Görevler ve alıştırmalar>
(a) Anadolu demografisi hakkındaki metinde "19. yüzyılda zorunlu" ifadesinden başlayıp "oranında arttığını göstermektedir[4]." ifadesine kadar, bu ifade de dahil olmak üzere, olan kısmı aynen tekrarlayın.
(b) Anadolu demografisi hakkındaki metne göre Anadolu'nun toplam nüfusu 1900'de kaç milyona ulaşmıştır?
(c) Anadolu demografisi hakkındaki metne göre Ege kıyılarında ve Menderes Vadisi'nde nüfus yapısı neden değişmiştir? Bir ile üç cümle arasında açıklayın.

19. yüzyılda zorunlu askerlik ve sonu bilmeyen savaşlar yüzünden kırsal alandan asker alımı Türk köylü nüfusunu azaltınca Anadolu demografisi değişmiş, sözgelimi Ege kıyılarında ve Menderes Vadisi’nde Müslüman köylüler askere gidince yerlerini Yunan adaları ve anakarasından gelenler doldurmuştur. Anadolu’nun toplam nüfusu 1850’lerde 10 milyon iken 1900’de 12 milyona ulaşmış bu süreçte yani 19. yüzyılda oransal azlıklarına karşın Hristiyanlar’ın nüfus artış hızı Müslümanlar’ı geçmiştir. 1831 ve 1881 yılları arasında yapılan resmi nüfus sayımları Müslümanlar’ın nüfusunun değişmemesine karşın Hristiyanların % 2 oranında arttığını göstermektedir[4].

Kaynaktan alıntı>

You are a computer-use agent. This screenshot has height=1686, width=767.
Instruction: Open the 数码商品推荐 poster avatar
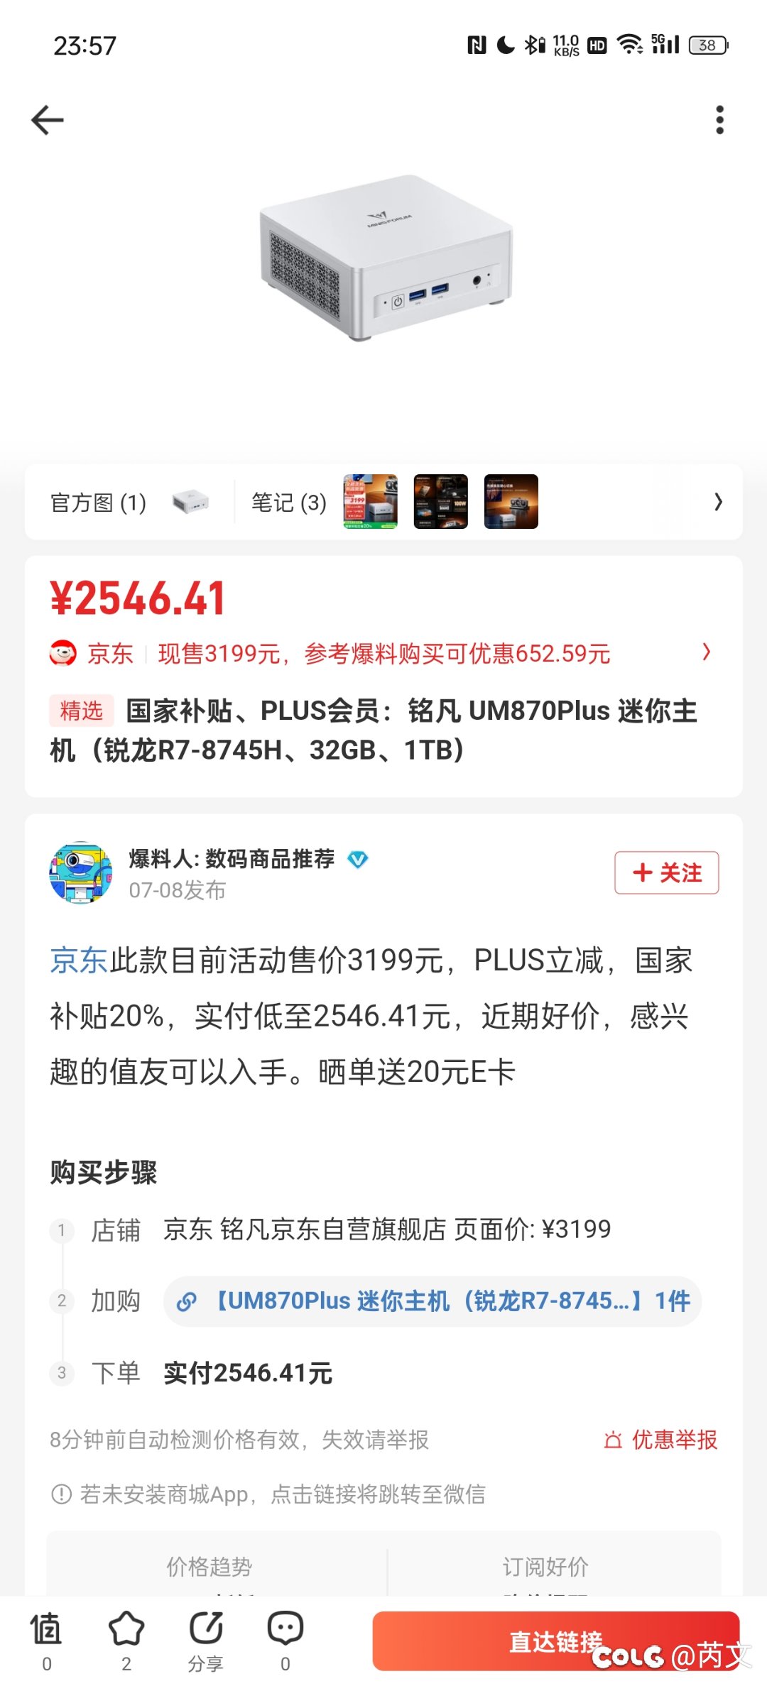[80, 872]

Görevlere göre cevaplar>
(a)
19. yüzyılda zorunlu askerlik ve sonu bilmeyen savaşlar yüzünden kırsal alandan asker alımı Türk köylü nüfusunu azaltınca Anadolu demografisi değişmiş, sözgelimi Ege kıyılarında ve Menderes Vadisi’nde Müslüman köylüler askere gidince yerlerini Yunan adaları ve anakarasından gelenler doldurmuştur. Anadolu’nun toplam nüfusu 1850’lerde 10 milyon iken 1900’de 12 milyona ulaşmış bu süreçte yani 19. yüzyılda oransal azlıklarına karşın Hristiyanlar’ın nüfus artış hızı Müslümanlar’ı geçmiştir. 1831 ve 1881 yılları arasında yapılan resmi nüfus sayımları Müslümanlar’ın nüfusunun değişmemesine karşın Hristiyanların % 2 oranında arttığını göstermektedir[4].

(b) 12 milyona.

(c) Zorunlu askerlik ve sonu bilmeyen savaşlar yüzünden kırsaldan asker alınması, Türk köylü nüfusunu azaltmıştır. Müslüman köylüler askere gidince onların yerini Yunan adalarından ve anakarasından gelenler doldurmuştur.